=== DATA SUPPLIED ===

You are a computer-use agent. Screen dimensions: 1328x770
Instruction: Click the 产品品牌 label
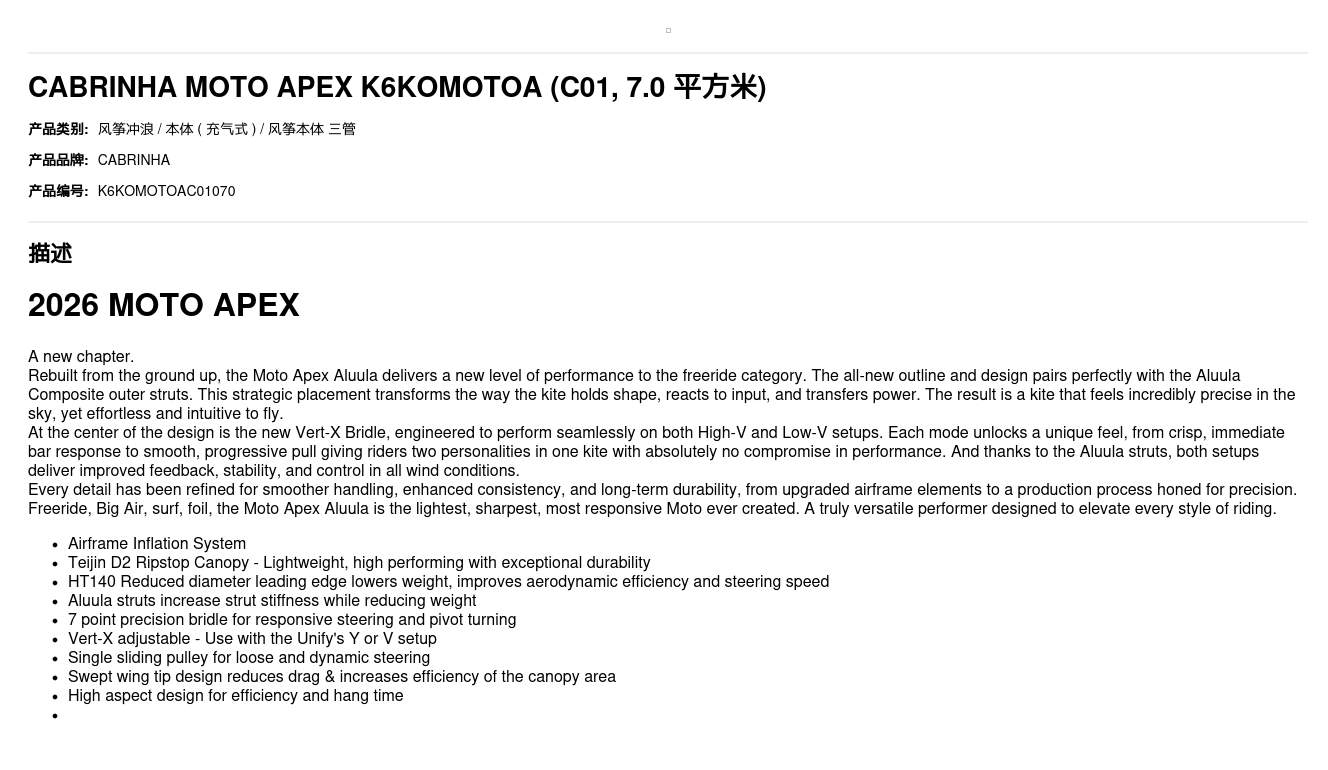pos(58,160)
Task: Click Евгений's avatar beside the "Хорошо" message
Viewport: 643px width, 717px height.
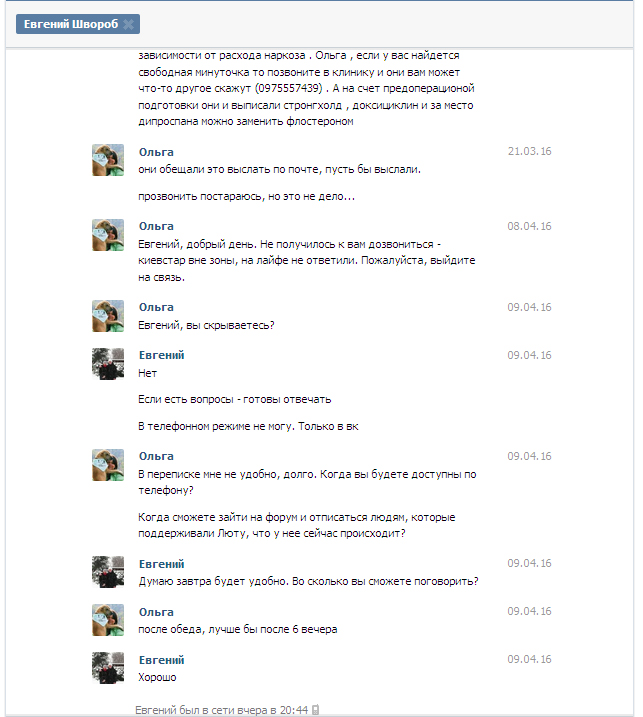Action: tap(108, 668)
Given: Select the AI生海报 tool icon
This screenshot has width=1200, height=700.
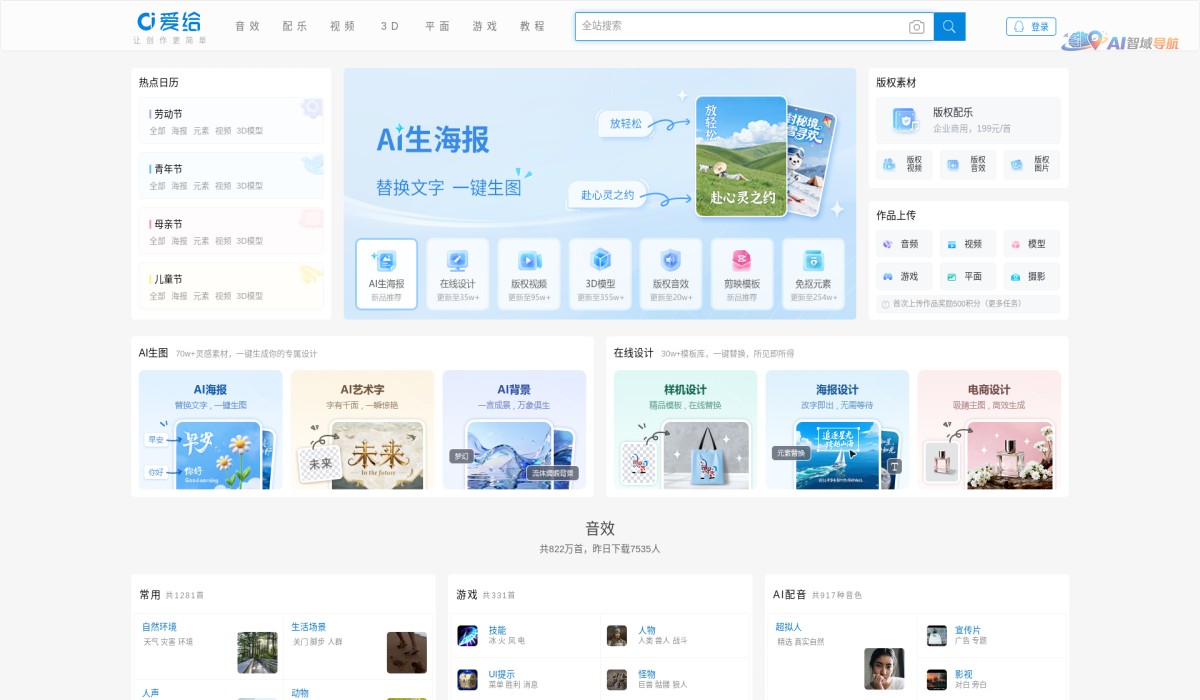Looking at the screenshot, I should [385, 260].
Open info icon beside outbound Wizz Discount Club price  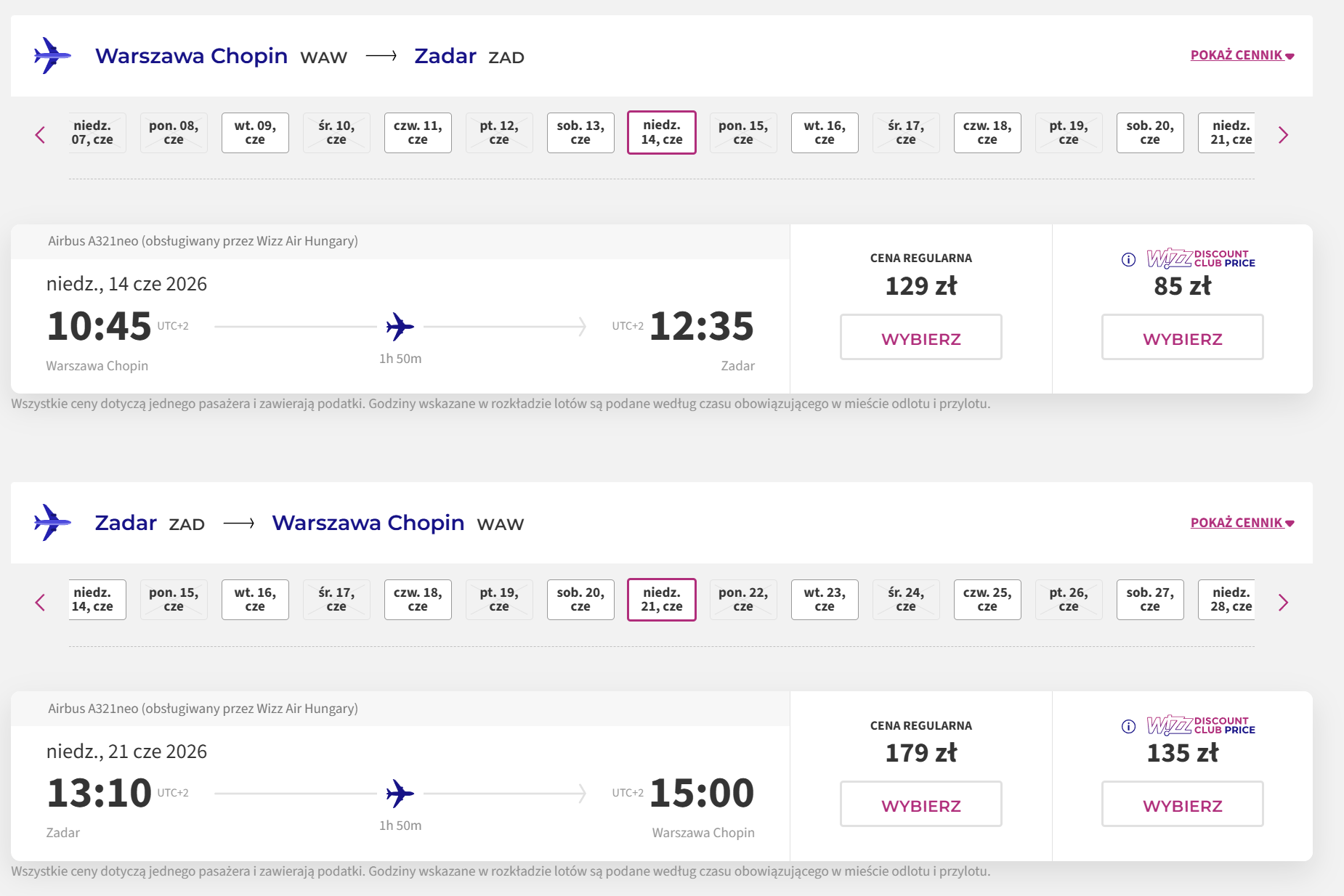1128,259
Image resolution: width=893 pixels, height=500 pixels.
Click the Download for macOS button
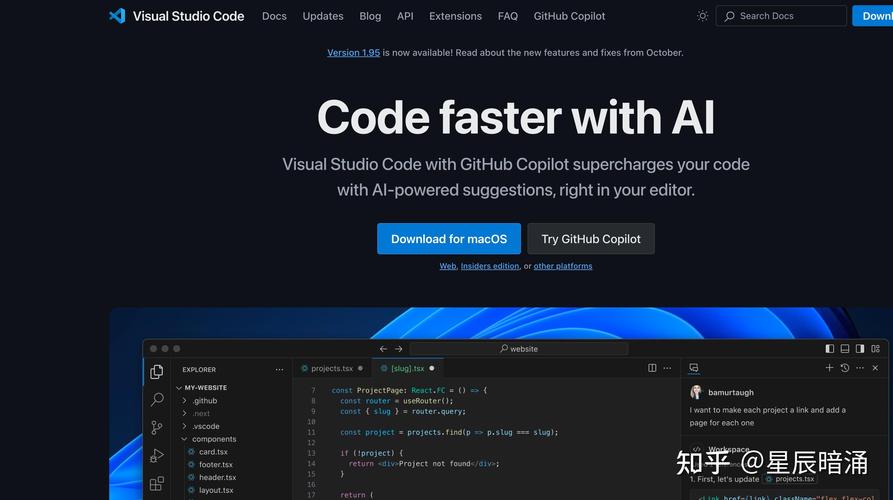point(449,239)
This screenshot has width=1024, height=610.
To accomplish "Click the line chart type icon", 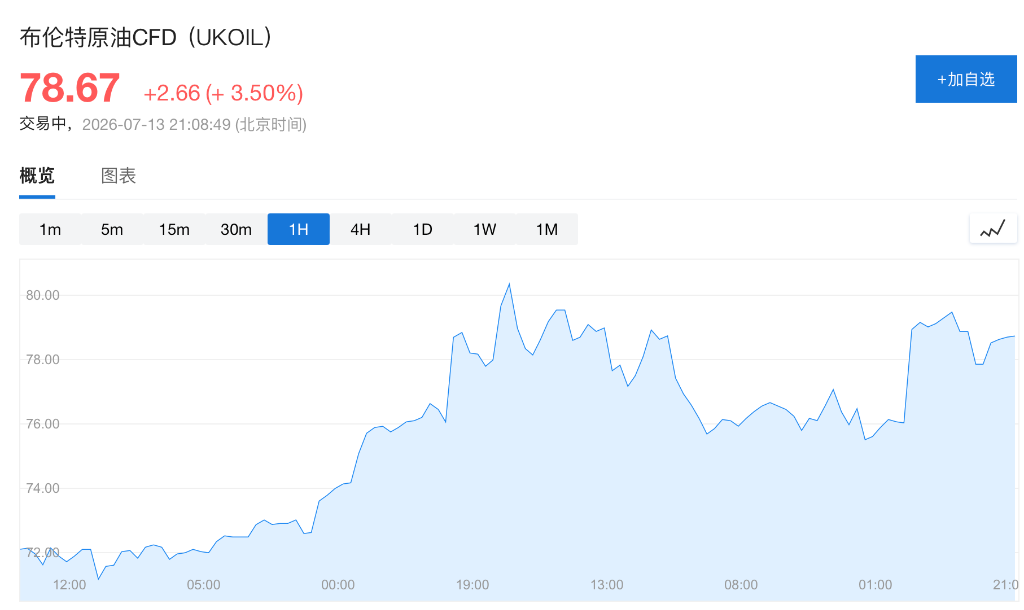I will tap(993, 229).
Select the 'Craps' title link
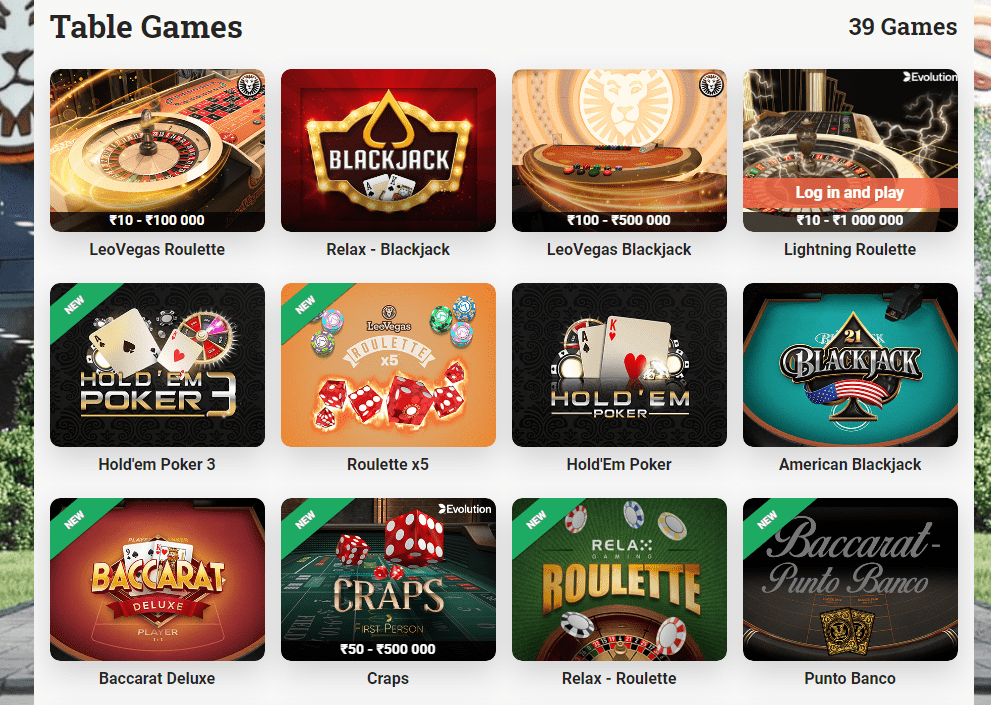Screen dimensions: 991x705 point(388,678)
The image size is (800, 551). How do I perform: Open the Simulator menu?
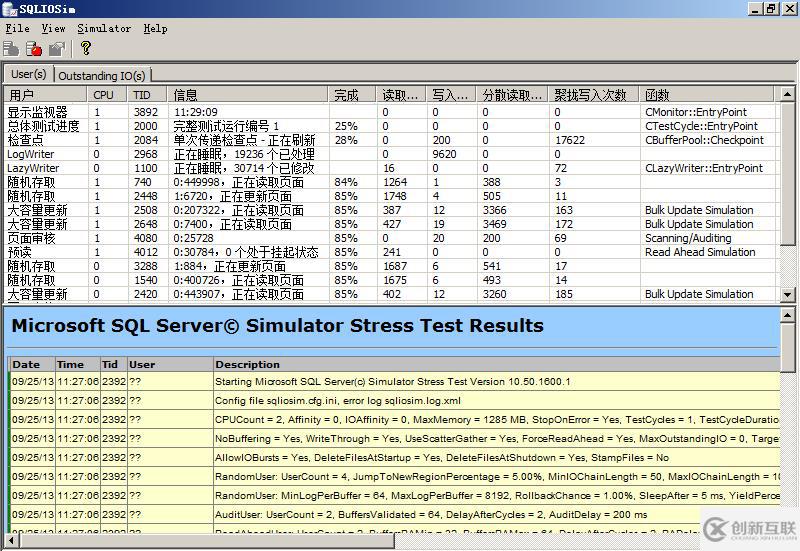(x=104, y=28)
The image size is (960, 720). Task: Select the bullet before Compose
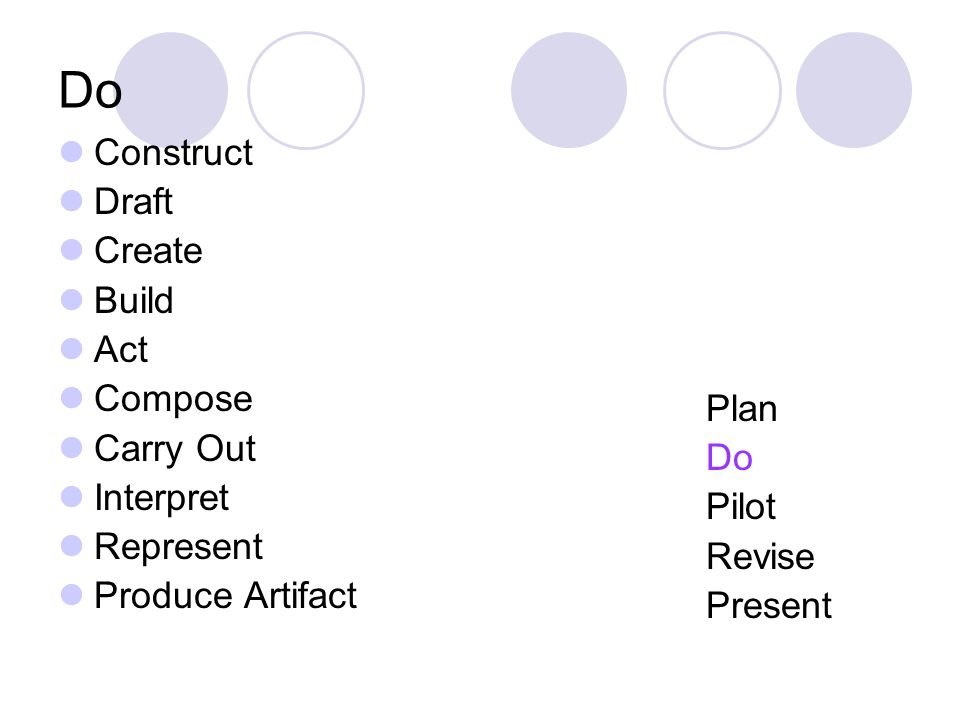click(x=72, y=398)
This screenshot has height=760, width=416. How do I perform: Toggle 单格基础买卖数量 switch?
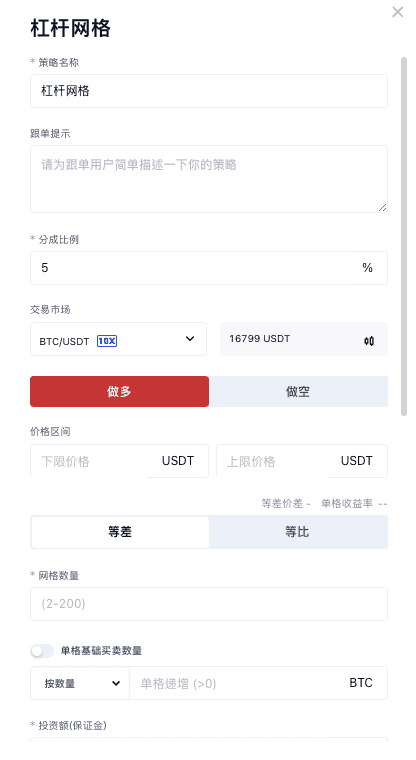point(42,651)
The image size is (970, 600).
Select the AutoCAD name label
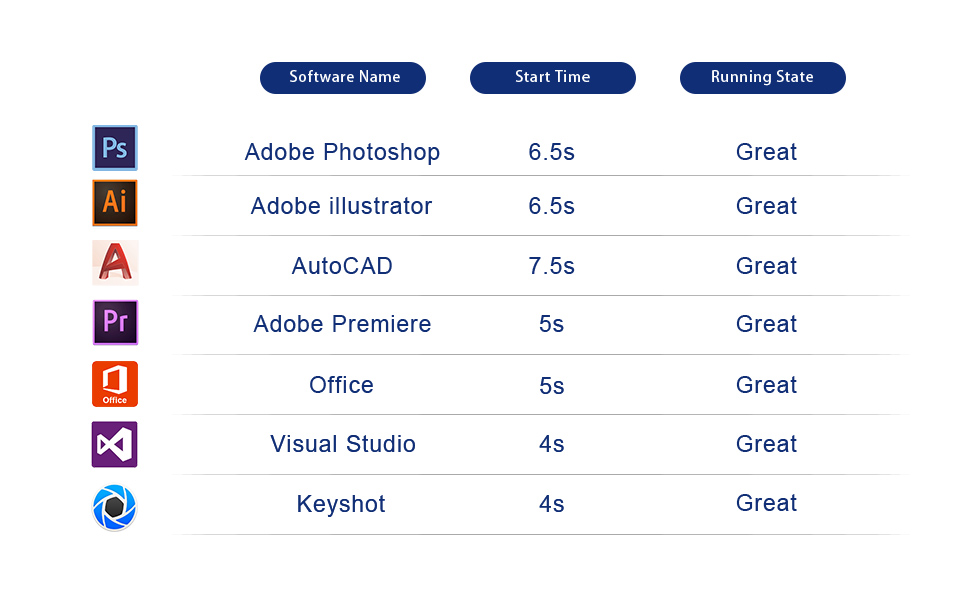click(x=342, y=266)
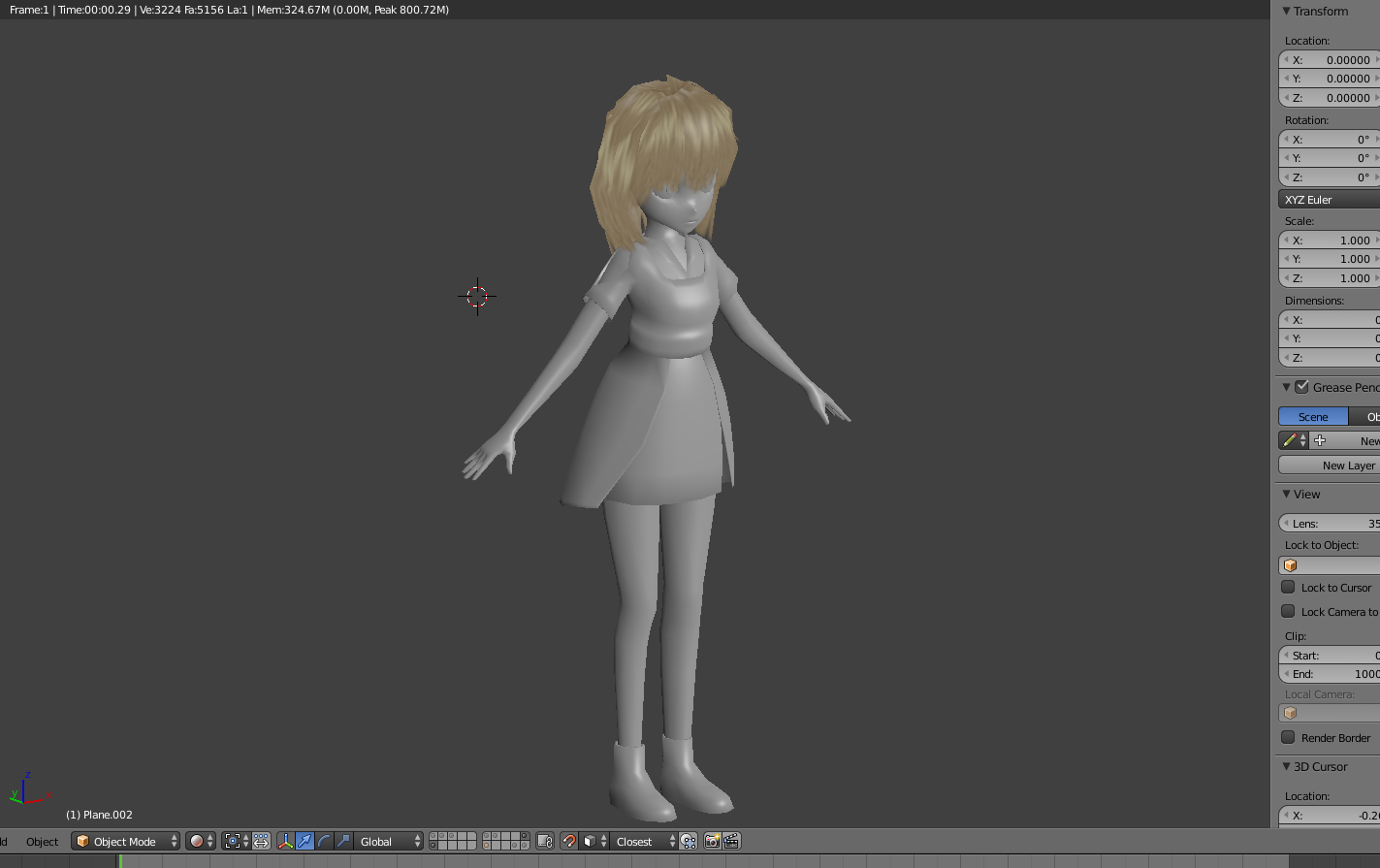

===

● **PROBLEM TO WORK ON**
Reproduce exactly the lines above from the one with "This screenshot has height=760, width=416." through the last line of the data, keeping both ends and dropping the pictures.

● **FINISHED EXERCISE**
This screenshot has height=760, width=416. How do I perform: Toggle 单格基础买卖数量 switch?
point(42,651)
The image size is (970, 600).
Select the AutoCAD name label
click(x=342, y=266)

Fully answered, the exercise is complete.